Stephen King Doesn't Pay Much Mind To His Movie Adaptations

Since the release of Stephen King's novel "Carrie" in 1974, the author has been one of the most famous American horror writers of all time. In his long career, he has created homicidal cars, psychotic clowns, and obsessive fans. King's macabre stories always keep avid readers entertained, and his characters and plots are often adapted into films and television shows.

Since Brian De Palma adapted "Carrie" in 1976, which has become a horror classic, King's novels have inspired dozens of films, miniseries, and TV shows. King's novels are largely critical successes, but the adaptations based on his fiction are very hit and miss. "Carrie," "It," and "The Shining" top the list of horror classics, while films like "Dreamcatcher," "Dark Tower," and "Thinner" were major flops.
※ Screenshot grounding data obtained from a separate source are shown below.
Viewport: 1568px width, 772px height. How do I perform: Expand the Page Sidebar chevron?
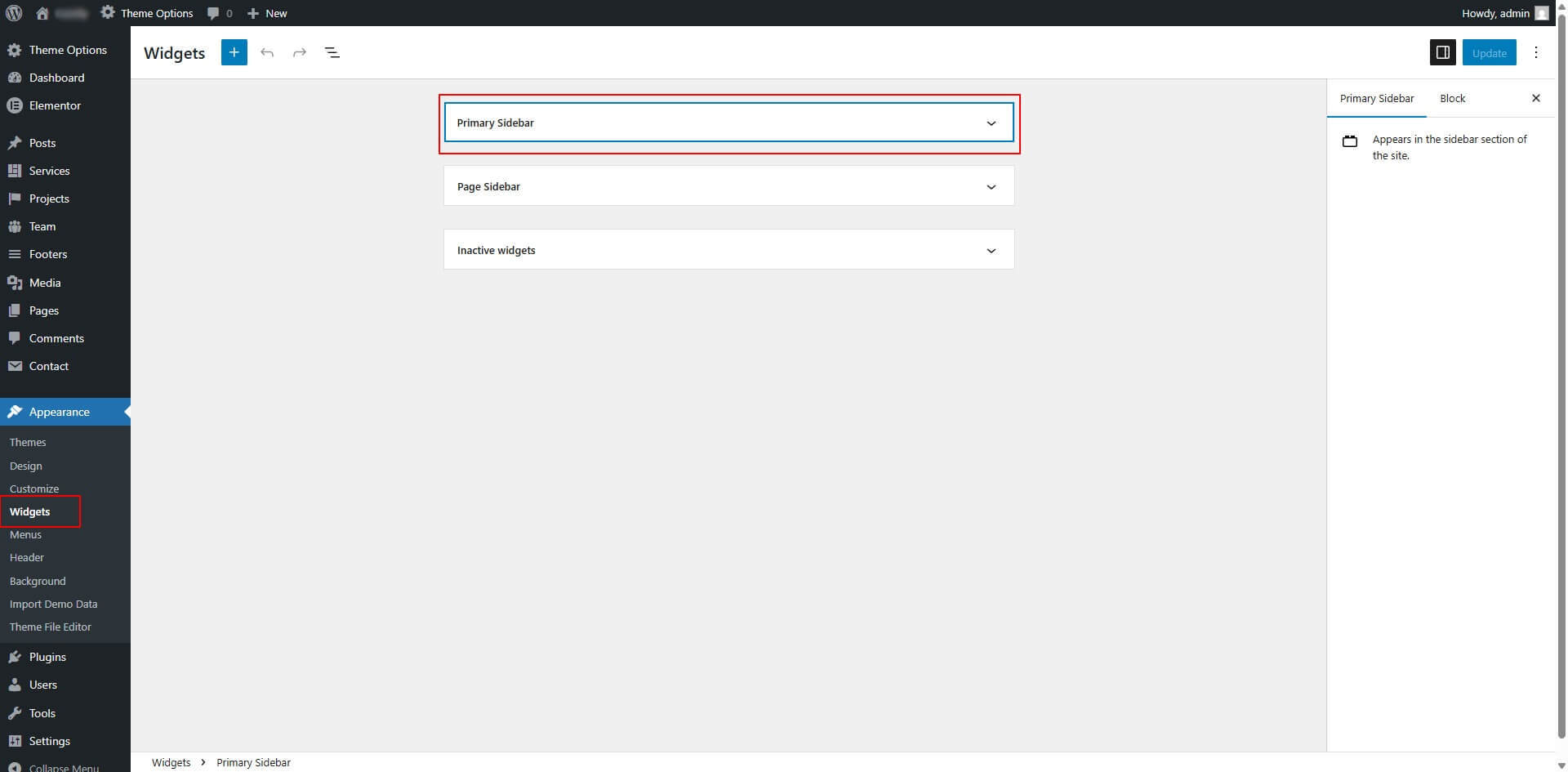click(991, 187)
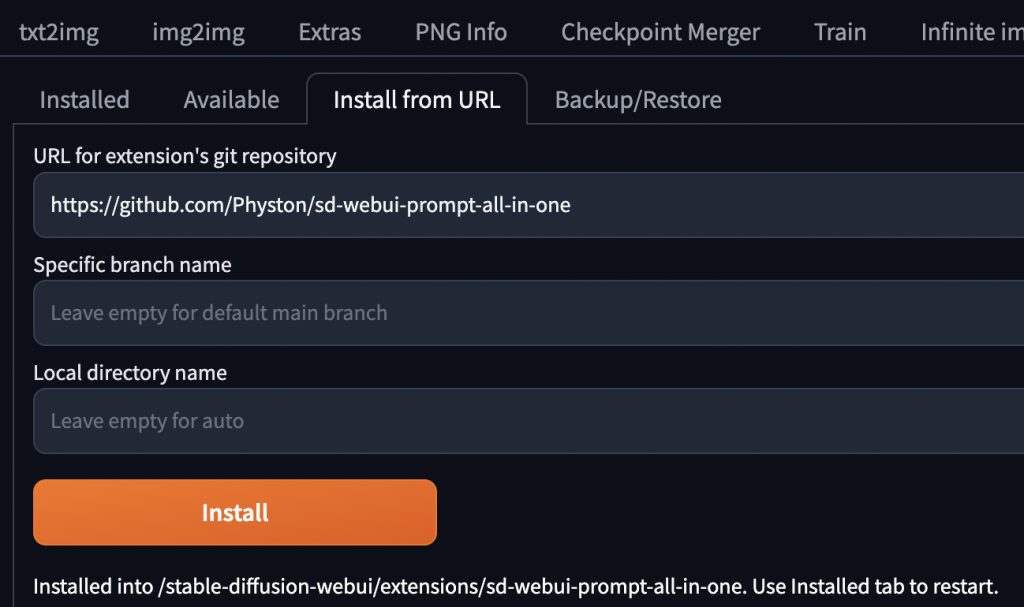Switch to the Train tab
The height and width of the screenshot is (607, 1024).
(x=840, y=32)
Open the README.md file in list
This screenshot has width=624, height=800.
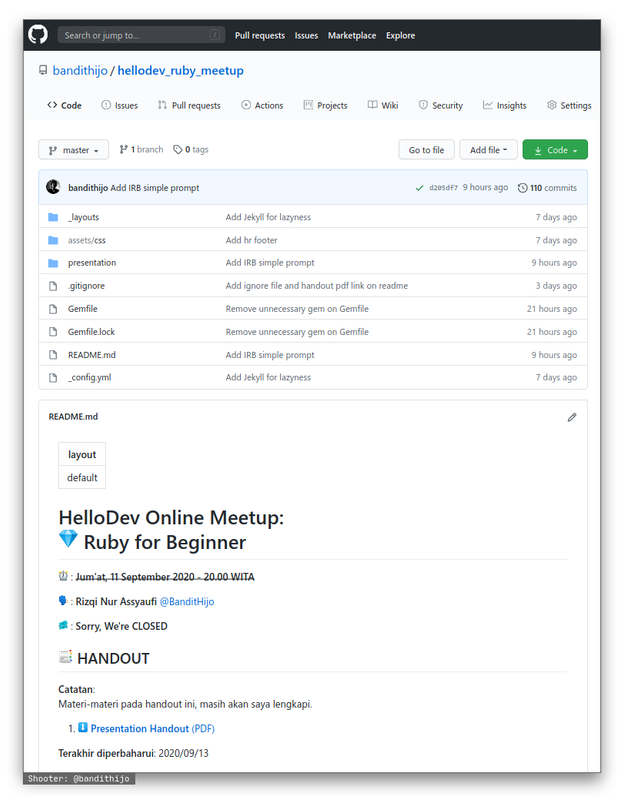click(x=92, y=355)
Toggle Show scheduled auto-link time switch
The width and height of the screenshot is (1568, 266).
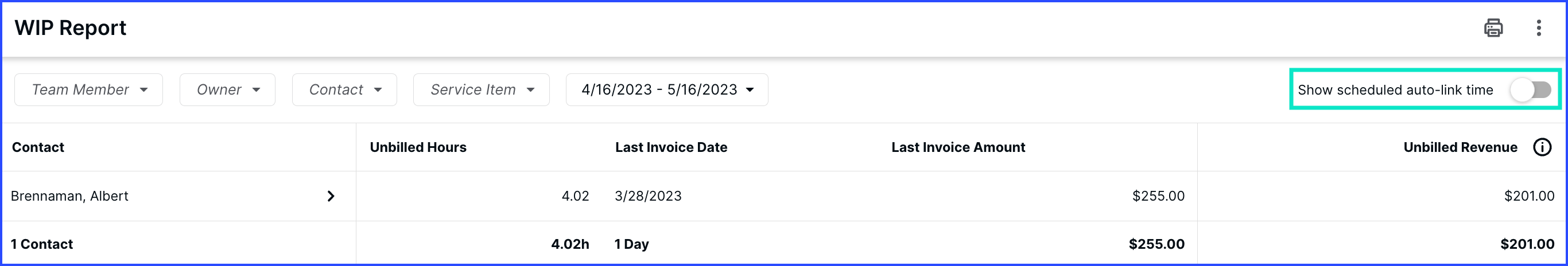tap(1530, 91)
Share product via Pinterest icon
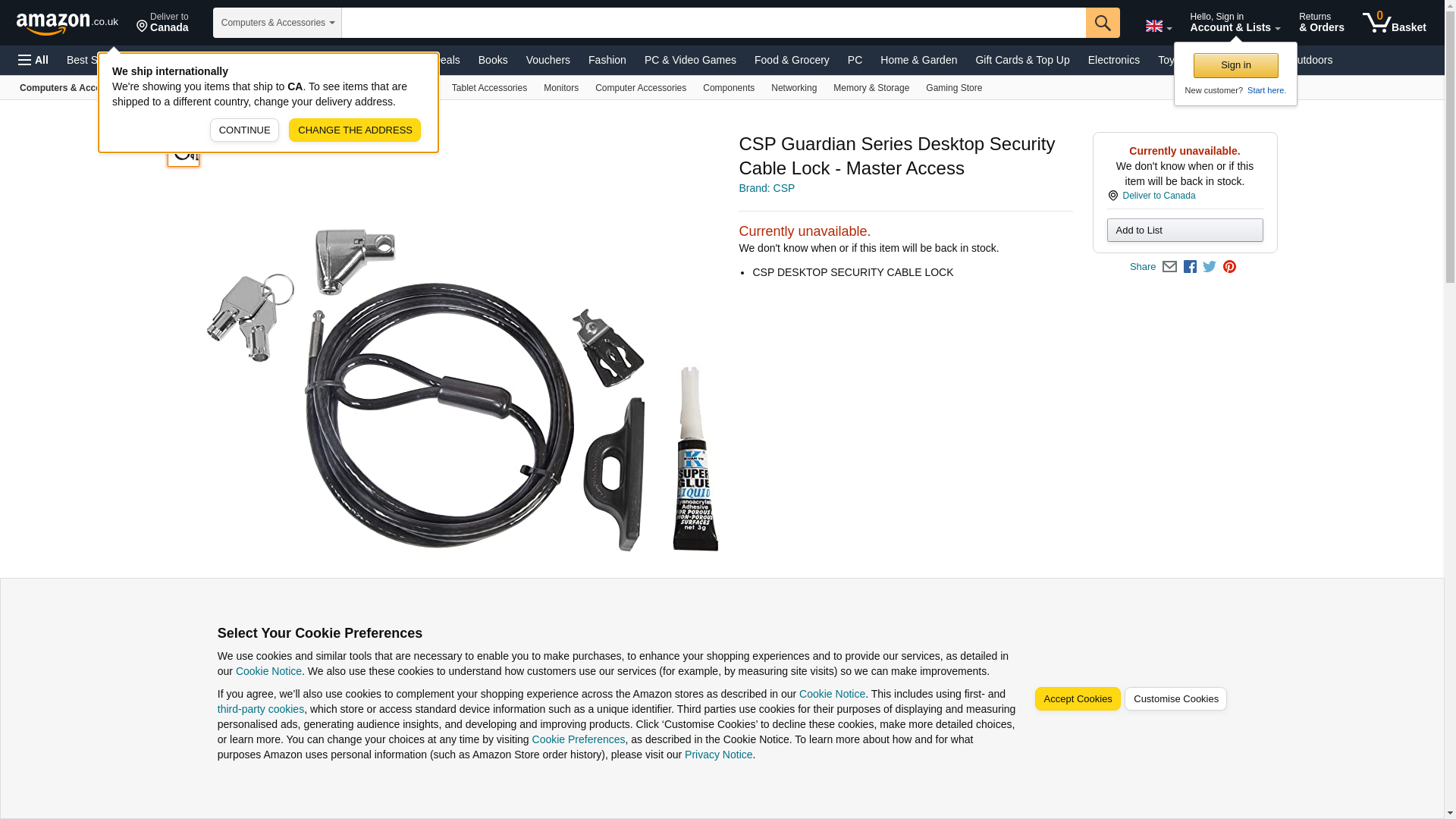The height and width of the screenshot is (819, 1456). (x=1229, y=267)
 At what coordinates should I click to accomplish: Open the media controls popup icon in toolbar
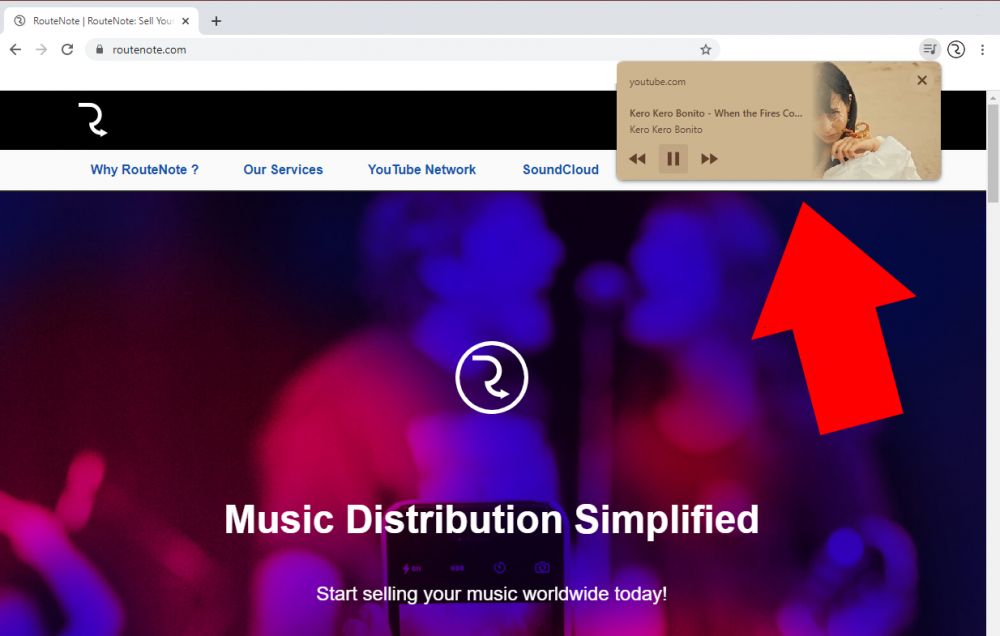coord(929,49)
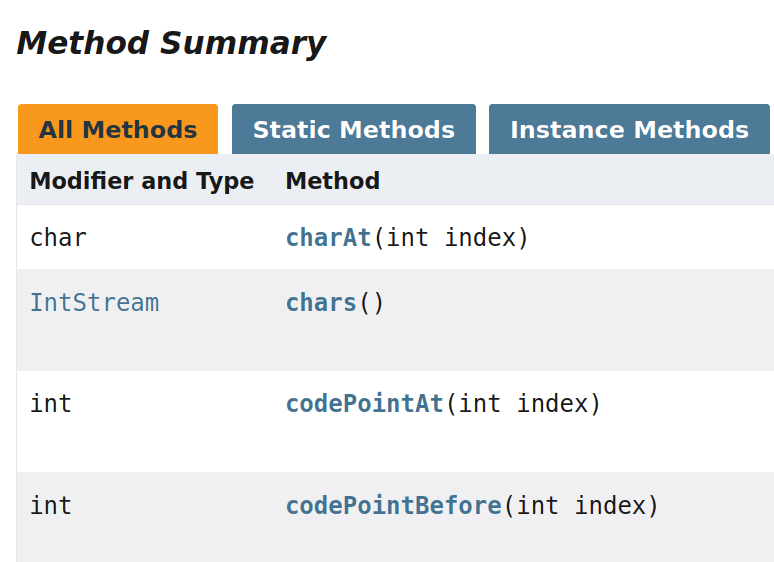Show the Instance Methods tab
The height and width of the screenshot is (562, 774).
[629, 130]
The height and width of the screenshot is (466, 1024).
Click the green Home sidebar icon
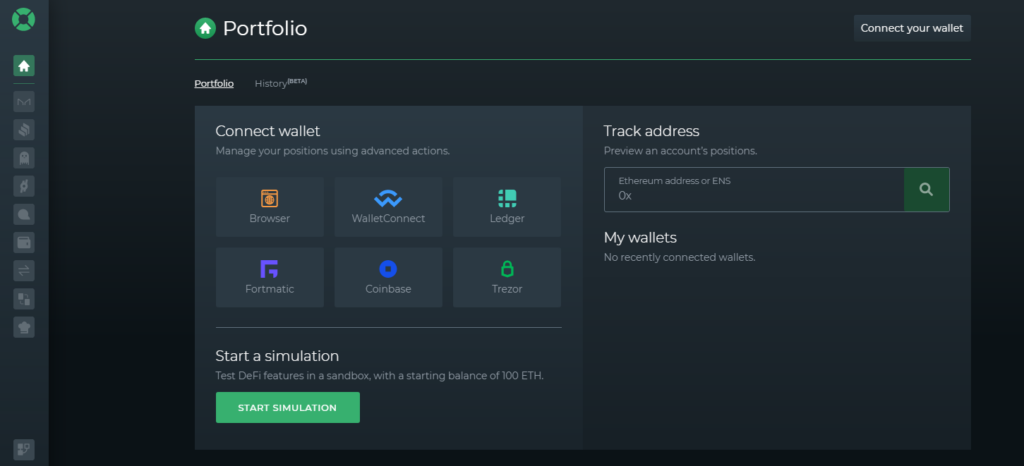[x=24, y=65]
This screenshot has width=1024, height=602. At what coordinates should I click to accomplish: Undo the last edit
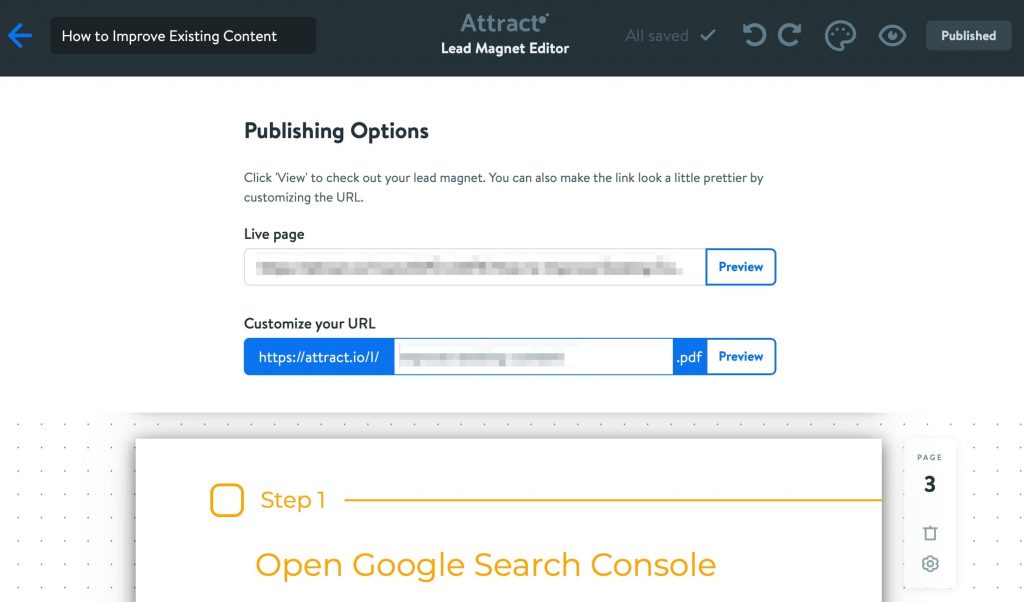coord(755,36)
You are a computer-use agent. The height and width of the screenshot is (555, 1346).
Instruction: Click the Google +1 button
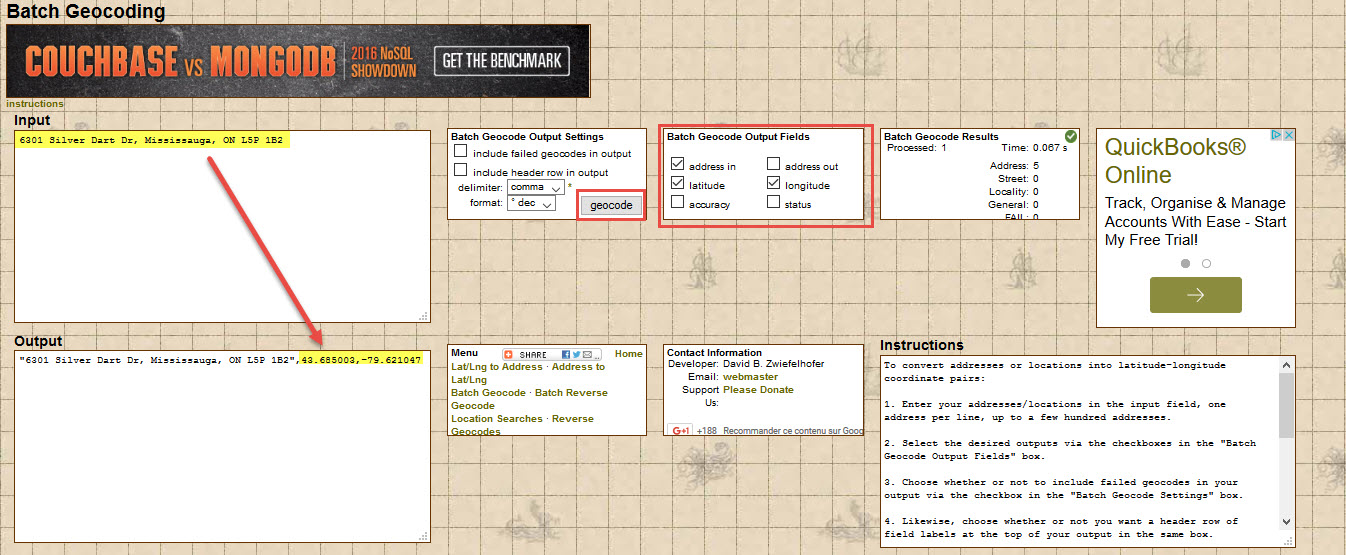(x=682, y=431)
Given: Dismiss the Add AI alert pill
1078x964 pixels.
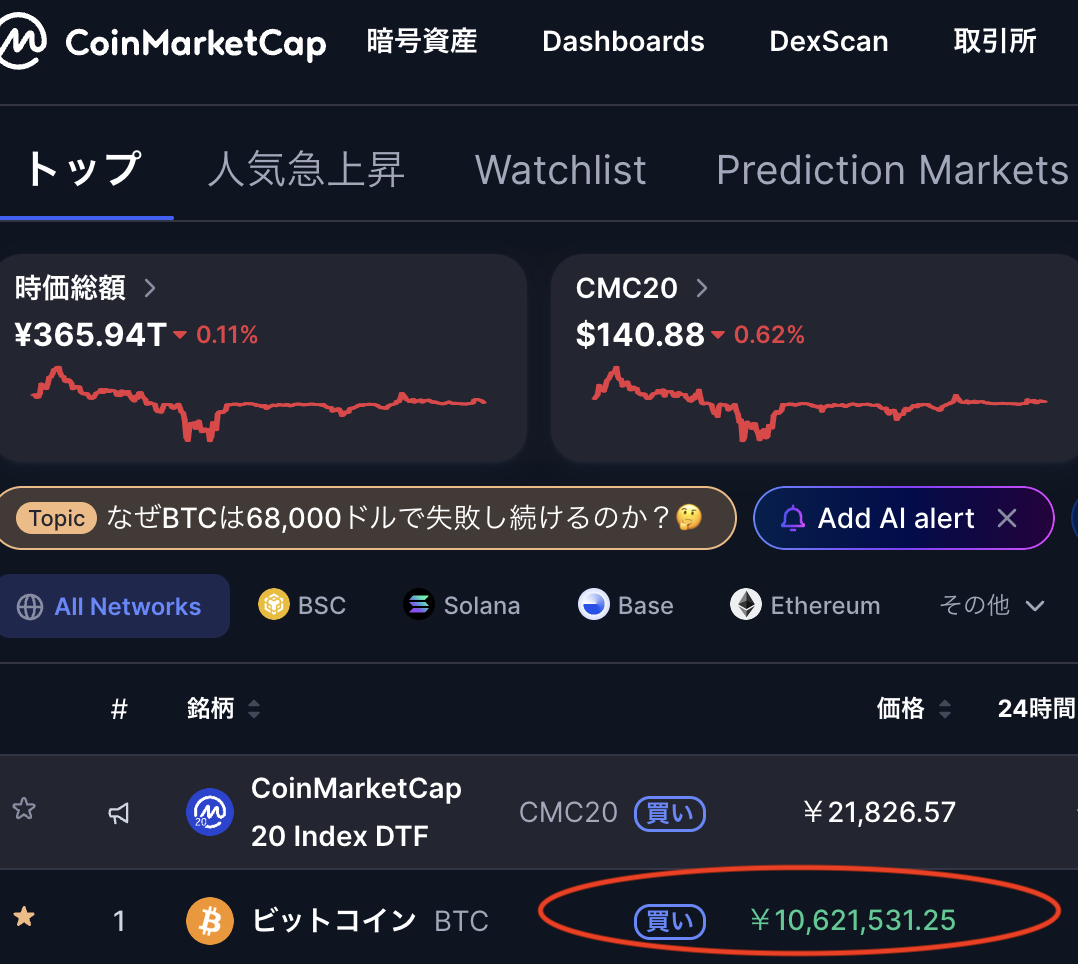Looking at the screenshot, I should pyautogui.click(x=1007, y=518).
This shaky relationship with Hollywood and its audience might shake the foundation of some author's confidence, but King doesn't allow it to derail his writing. However, that doesn't mean King doesn't have strong feelings about the adaptations.

The worst

Stephen King has made no secret of how he's not a fan of Stanley Kubrick's "The Shining." Despite its cult classic status, King told Rolling Stone that the film paled in comparison to his novel in every way:

"The book is hot, and the movie is cold; the book ends in fire, and the movie in ice. In the book, there's an actual arc where you see this guy, Jack Torrance, trying to be good, and little by little he moves over to this place where he's crazy. And as far as I was concerned, when I saw the movie, Jack was crazy from the first scene. I had to keep my mouth shut at the time. It was a screening, and Nicholson was there. But I'm thinking to myself the minute he's on the screen, 'Oh, I know this guy. I've seen him in five motorcycle movies, where Jack Nicholson played the same part.' And it's so misogynistic. I mean, Wendy Torrance is just presented as this sort of screaming dishrag."

Despite King's criticisms, the film is considered a classic, and the internet is full of videos and articles discussing the supposed hidden messages and symbols Kubrick injected into the movie. An entire documentary called "Room 237" focuses on decoding these aspects of the film. When Rolling Stone asked King about the doc, he said:

"Those guys were reaching. I've never had much patience for academic bulls***. It's like [Bob] Dylan says, 'You give people a lot of knives and forks, they've gotta cut something.' And that was what was going on in that movie."

'Movies are movies'

Stanley Kubrick's films aren't the only adaptations King disliked. The author has also openly criticized "Firestarter," "The Running Man," and "Dreamcatcher." However, that doesn't mean King has disliked all of Hollywood's takes on his stories. In an interview with Deadline, King praised "Stand By Me," "Misery," and "Shawshank Redemption." Regardless of his personal feelings about the movies, though, he told Vulture he never expects the movies to live up to his novels:

"The movies have never been a big deal to me. The movies are the movies. They just make them. If they're good, that's terrific. If they're not, they're not. But I see them as a lesser medium than fiction, than literature, and a more ephemeral medium."

It's understandable for an author to believe literature is superior to film, but many film buffs are sure to disagree. Sure, literature has a much longer history than film, but King must see the unique possibilities of the medium because he has a longstanding practice of offering up the rights to his stories to young filmmakers for a dollar.

King's habit of writing cinematic characters and settings has made for a very hit and miss record in Hollywood, but neither outcome will stop the prolific writer from cranking out more homicidal monsters or superfans for avid readers and film buffs to enjoy.